EXERCISE DESCRIPTION: In the data below, find each line that contains the word "computer" and copy it.

TASK INPUTS:
>>>

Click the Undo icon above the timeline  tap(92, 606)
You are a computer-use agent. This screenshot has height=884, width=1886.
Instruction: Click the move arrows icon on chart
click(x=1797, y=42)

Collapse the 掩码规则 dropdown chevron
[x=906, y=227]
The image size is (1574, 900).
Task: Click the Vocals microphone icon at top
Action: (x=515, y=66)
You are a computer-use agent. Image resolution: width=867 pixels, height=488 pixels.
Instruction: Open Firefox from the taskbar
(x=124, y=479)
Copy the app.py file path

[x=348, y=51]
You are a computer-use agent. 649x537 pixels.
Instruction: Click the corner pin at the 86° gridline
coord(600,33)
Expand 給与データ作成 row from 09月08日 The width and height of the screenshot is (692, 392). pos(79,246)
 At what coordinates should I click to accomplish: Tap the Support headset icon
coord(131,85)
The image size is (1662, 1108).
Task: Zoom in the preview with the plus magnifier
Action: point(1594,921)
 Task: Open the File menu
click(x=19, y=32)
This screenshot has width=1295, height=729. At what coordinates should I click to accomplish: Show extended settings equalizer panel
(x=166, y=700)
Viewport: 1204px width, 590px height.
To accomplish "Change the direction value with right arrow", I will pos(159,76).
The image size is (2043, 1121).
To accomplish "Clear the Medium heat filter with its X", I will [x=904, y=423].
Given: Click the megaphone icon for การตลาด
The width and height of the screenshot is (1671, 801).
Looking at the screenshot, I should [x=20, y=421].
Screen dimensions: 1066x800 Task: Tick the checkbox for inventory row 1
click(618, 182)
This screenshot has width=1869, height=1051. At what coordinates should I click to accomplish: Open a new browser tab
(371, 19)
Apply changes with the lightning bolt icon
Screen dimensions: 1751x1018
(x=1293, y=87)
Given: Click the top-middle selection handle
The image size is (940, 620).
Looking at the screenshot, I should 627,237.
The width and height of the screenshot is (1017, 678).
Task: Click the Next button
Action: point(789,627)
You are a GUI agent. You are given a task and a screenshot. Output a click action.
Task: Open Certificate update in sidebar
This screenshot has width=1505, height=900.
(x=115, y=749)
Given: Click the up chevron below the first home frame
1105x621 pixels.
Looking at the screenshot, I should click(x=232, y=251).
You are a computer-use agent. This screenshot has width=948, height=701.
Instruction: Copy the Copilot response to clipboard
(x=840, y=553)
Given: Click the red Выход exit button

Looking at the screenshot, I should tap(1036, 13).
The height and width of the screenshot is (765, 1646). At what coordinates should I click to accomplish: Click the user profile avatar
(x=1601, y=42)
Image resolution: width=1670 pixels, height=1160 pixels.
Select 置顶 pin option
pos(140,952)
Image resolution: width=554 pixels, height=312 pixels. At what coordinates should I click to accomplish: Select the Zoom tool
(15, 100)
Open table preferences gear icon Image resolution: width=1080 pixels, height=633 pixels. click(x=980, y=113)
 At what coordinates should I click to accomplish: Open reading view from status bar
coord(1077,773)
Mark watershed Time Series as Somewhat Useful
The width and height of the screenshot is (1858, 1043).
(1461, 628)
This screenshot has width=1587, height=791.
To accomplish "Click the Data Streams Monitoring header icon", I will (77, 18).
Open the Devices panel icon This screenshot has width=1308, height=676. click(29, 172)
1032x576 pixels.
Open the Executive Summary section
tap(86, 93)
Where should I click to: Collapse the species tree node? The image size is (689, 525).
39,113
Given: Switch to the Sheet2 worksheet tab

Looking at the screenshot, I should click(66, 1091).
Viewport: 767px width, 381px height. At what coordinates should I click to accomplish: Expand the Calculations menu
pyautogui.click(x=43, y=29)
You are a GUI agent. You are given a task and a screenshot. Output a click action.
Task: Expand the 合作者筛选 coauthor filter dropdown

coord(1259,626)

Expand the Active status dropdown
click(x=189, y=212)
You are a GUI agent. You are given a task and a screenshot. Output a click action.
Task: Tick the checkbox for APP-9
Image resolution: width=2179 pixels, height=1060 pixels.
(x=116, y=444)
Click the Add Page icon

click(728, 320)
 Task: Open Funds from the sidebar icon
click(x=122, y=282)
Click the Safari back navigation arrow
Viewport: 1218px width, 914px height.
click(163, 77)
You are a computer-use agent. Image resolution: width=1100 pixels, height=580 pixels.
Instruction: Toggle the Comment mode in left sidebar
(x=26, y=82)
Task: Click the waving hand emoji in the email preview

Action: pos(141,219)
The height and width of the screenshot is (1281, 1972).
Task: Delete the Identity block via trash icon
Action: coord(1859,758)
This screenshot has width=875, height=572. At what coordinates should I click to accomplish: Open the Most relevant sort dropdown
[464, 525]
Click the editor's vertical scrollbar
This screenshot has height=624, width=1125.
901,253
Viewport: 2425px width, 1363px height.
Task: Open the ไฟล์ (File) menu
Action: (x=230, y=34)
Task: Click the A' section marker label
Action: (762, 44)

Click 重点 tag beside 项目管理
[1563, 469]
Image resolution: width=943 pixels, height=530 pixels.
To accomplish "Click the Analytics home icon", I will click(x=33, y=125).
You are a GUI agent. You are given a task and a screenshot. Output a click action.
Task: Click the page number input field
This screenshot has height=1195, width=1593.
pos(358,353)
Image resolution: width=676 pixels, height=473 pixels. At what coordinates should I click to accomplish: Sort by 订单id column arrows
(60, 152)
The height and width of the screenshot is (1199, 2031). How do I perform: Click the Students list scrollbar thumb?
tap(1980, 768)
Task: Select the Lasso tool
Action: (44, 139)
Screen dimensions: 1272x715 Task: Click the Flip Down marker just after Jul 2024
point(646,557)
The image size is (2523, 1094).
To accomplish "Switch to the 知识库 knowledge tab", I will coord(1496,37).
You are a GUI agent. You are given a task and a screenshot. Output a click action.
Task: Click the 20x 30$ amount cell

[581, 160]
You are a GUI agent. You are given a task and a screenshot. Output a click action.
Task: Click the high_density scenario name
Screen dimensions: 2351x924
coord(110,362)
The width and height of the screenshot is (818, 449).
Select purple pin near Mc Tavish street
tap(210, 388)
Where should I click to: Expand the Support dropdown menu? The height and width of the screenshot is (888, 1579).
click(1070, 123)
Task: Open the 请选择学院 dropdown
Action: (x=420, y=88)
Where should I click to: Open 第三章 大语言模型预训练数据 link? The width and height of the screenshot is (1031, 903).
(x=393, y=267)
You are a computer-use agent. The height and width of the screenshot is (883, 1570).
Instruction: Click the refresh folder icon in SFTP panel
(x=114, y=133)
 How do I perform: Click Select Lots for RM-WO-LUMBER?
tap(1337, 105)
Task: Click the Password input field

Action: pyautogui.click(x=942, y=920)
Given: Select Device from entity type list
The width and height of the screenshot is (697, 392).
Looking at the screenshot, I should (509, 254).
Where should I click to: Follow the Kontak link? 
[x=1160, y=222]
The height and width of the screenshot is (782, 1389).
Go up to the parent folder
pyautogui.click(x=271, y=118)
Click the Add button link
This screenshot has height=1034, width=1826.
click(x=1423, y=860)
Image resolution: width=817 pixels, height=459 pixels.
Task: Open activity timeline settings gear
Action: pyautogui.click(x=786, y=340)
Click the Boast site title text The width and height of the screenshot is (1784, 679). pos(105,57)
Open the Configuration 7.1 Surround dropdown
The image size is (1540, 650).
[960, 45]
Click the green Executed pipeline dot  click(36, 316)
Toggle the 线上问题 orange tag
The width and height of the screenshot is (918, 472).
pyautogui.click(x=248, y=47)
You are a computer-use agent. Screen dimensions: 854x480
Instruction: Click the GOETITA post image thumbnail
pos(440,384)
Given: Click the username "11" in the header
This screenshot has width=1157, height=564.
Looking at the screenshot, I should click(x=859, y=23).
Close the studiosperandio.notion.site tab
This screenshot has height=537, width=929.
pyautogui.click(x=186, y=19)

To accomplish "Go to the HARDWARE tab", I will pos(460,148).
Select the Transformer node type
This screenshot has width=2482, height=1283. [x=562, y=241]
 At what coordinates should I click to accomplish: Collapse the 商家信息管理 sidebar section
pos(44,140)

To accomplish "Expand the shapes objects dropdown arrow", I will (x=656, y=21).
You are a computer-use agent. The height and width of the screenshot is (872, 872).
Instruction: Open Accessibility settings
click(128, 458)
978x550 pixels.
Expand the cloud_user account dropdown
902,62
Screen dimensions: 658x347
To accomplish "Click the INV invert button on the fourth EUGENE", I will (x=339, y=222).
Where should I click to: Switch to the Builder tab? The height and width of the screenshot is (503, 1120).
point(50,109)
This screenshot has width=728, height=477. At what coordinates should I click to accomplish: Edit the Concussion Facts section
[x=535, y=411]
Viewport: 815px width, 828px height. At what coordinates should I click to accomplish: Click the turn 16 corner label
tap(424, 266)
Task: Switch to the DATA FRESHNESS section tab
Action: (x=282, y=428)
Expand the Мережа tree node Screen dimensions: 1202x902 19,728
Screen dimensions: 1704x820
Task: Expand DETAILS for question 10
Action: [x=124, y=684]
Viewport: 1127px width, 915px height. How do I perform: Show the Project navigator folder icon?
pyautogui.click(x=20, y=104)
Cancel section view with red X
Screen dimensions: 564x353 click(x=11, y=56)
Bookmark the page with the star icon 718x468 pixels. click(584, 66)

<<<

OUTPUT OF THE EXERCISE:
You are a computer-use agent. This screenshot has height=884, width=1886.
You are a computer-use agent. Image resolution: width=867 pixels, height=488 pixels.
You are a computer-use agent. 649x537 pixels.
You are a computer-use agent. This screenshot has width=948, height=701.
You are a computer-use agent. Image resolution: width=1100 pixels, height=580 pixels.
You are a computer-use agent. The height and width of the screenshot is (883, 1570).
You are a computer-use agent. Screen dimensions: 854x480
You are a computer-use agent. The height and width of the screenshot is (872, 872).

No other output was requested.